The result: Conflict, thy name is warrior vs. journalist.
Soldiers have a fundamental right of secrecy to protect their own lives from disclosure of troop movements, tactical strikes before they happen and critical knowledge that would give aid and comfort to an enemy.
Reporters have a fundamental need and right to transmit a broad picture of the battlefield so people will know what their citizen-soldiers are up to and up against.
The proper balance between the competing values of a warring democracy seems intact after a huge test disclosing government secrets from the interminable war in Afghanistan. 
We are hearing the predictable screams about lack of patriotism by leakers of secrets.
When values of military good order and the citizen right to know collide, however, you can make a case that it's honorable to publish -- as long as no one gets hurt.  
The publication of  -- how many? -- 92,000 low-level classified documents from the war in Afghanistan makes me feel better about our balanced freedoms.
The same act must set teeth on edge in the Pentagon.
The price of democracy is bruxism by the generals.
The military-political complex responded to the document disclosure by WikiLeaks in the predictable, quaint way of the past.
"Nothing new...old stuff...threat to national security...could endanger soldiers."
Yeah, well, if the information is obsolete, how can it endanger anyone?

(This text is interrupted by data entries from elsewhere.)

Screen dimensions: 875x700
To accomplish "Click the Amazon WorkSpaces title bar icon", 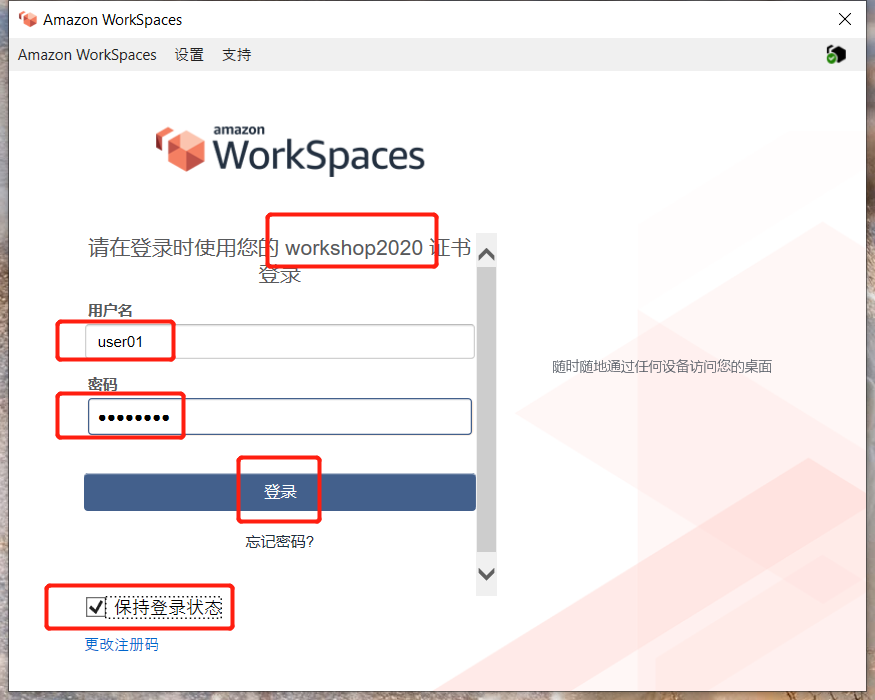I will point(28,19).
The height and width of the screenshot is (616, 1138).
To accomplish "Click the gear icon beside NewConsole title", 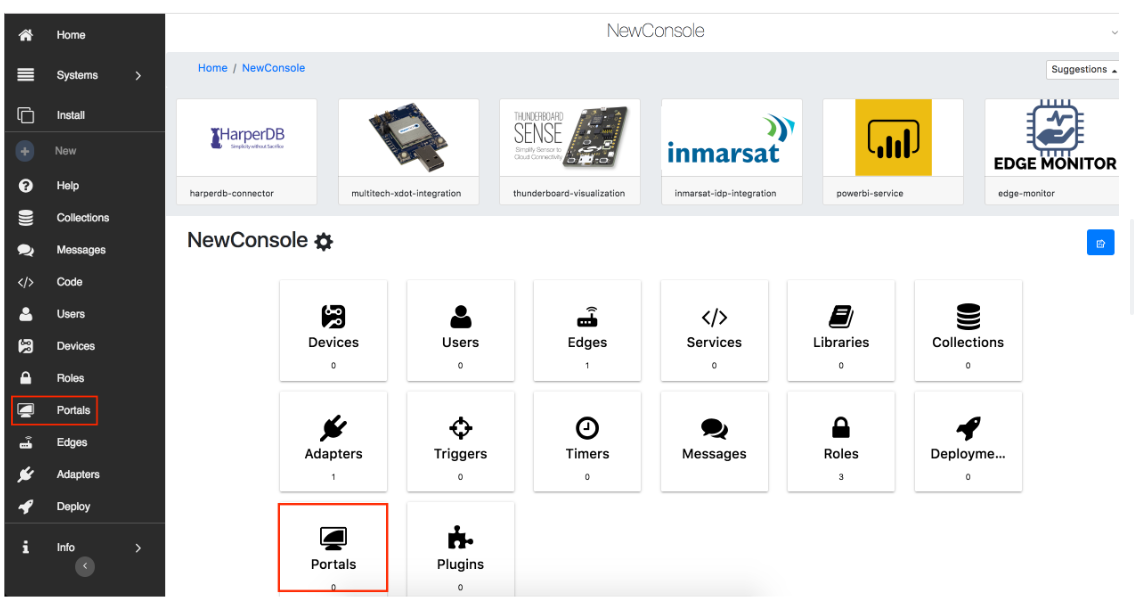I will pos(324,242).
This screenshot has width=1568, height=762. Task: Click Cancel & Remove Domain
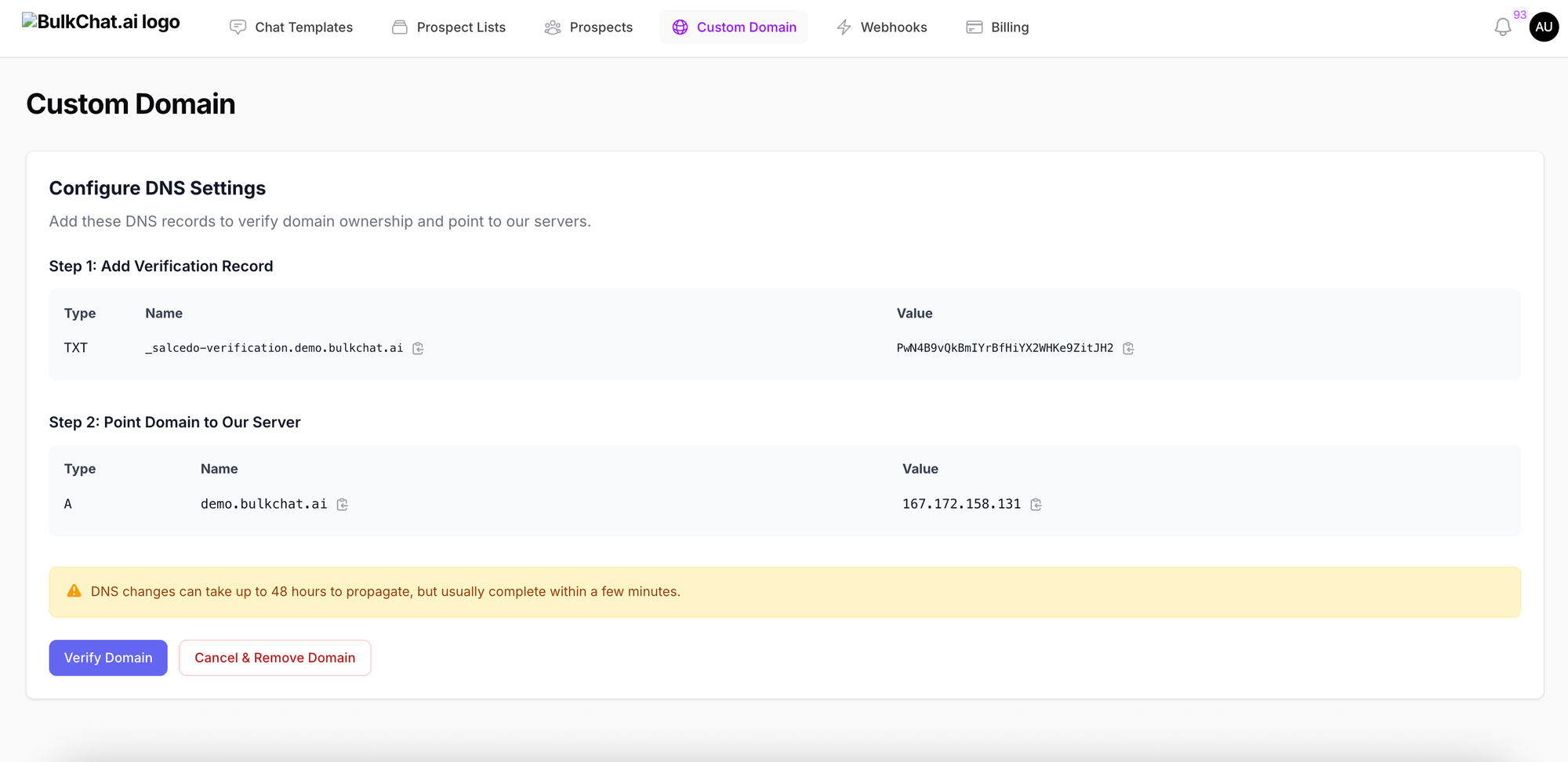coord(274,658)
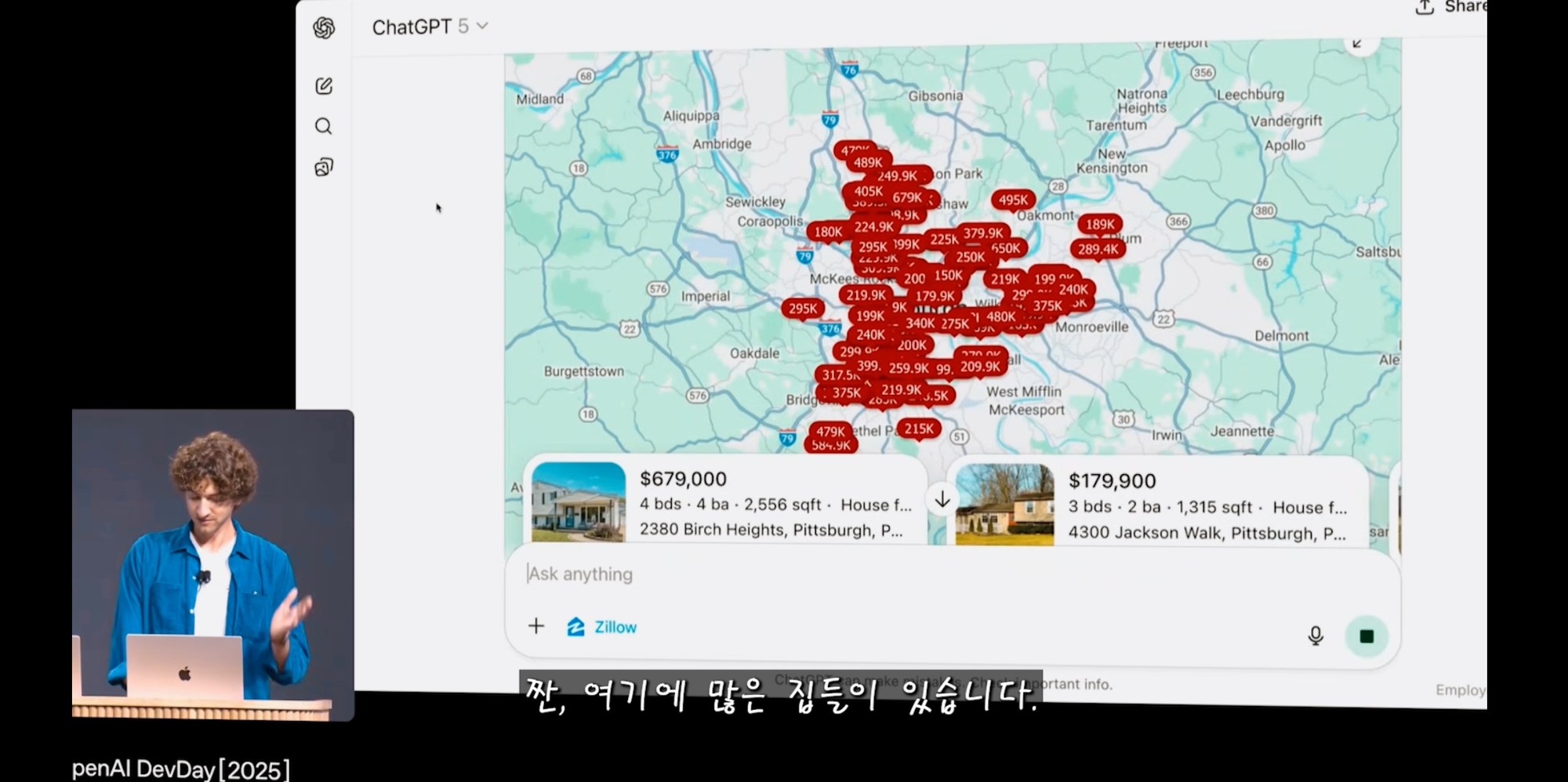Screen dimensions: 1568x782
Task: Click the Jackson Walk house photo
Action: point(1004,505)
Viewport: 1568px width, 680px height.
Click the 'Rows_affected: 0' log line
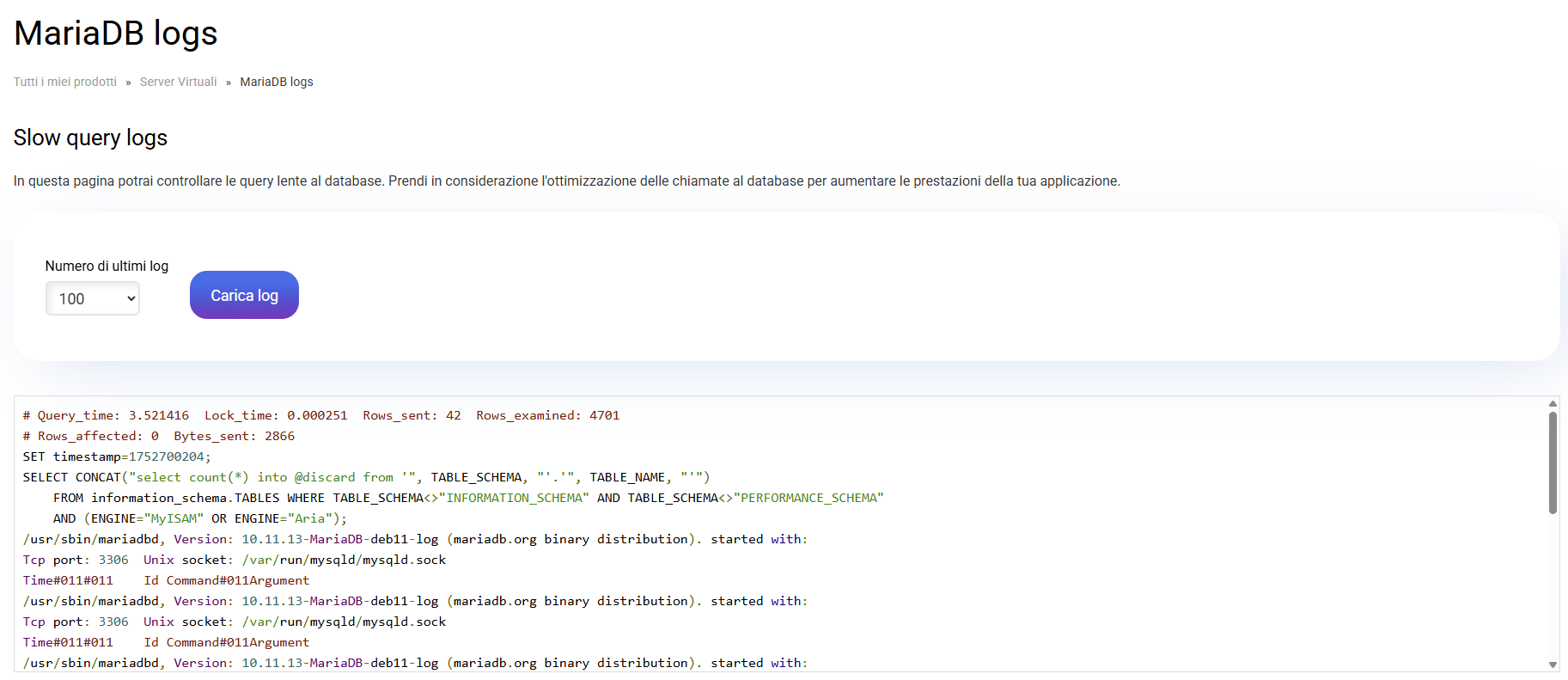(159, 436)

Disclosure provides the Taliban an enemies list, officials say.
Pardon?
You mean to tell me the enemy needs our help to list victims for ambush and assassination and roadside bombs all on its own?
WikiLeaks withheld 15,000 documents until it could redact names of individuals whose lives really could be endangered. 
Critics also said the information didn't advance the public debate abut the war. Their point is the benefit didn't outweigh the danger of disclosing stolen secrets.
Actually, we've never had as good a look at the war and the rationale for or against prolonging it still further. That's partly because disclosure coincided with a congressional vote on continued war funding. The leaked secrets proved their worth by that timing alone.
The reporting lacked credibility, another complaint goes, because official sources didn't approve the release of information.
Yeah, well, government never was going to reveal what the leakers did. And Washington itself doesn't enjoy credibility with the people. Too many secrets!
The New York Times, which along with The Guardian in England and Der Spiegel in Germany had a head start on parsing over the secrecy archive, verified information in the trove with its own reporting for the sake of credibility.
Still, a whistle-blowing competitor labeled WikiLeaks an "information vandal."
That's a really nice phrase someone manufactured there. But "information rebel" seems more to the point.
If we're to make our way democratically in this time of information revolution, we'll need more data patriots to do their jobs.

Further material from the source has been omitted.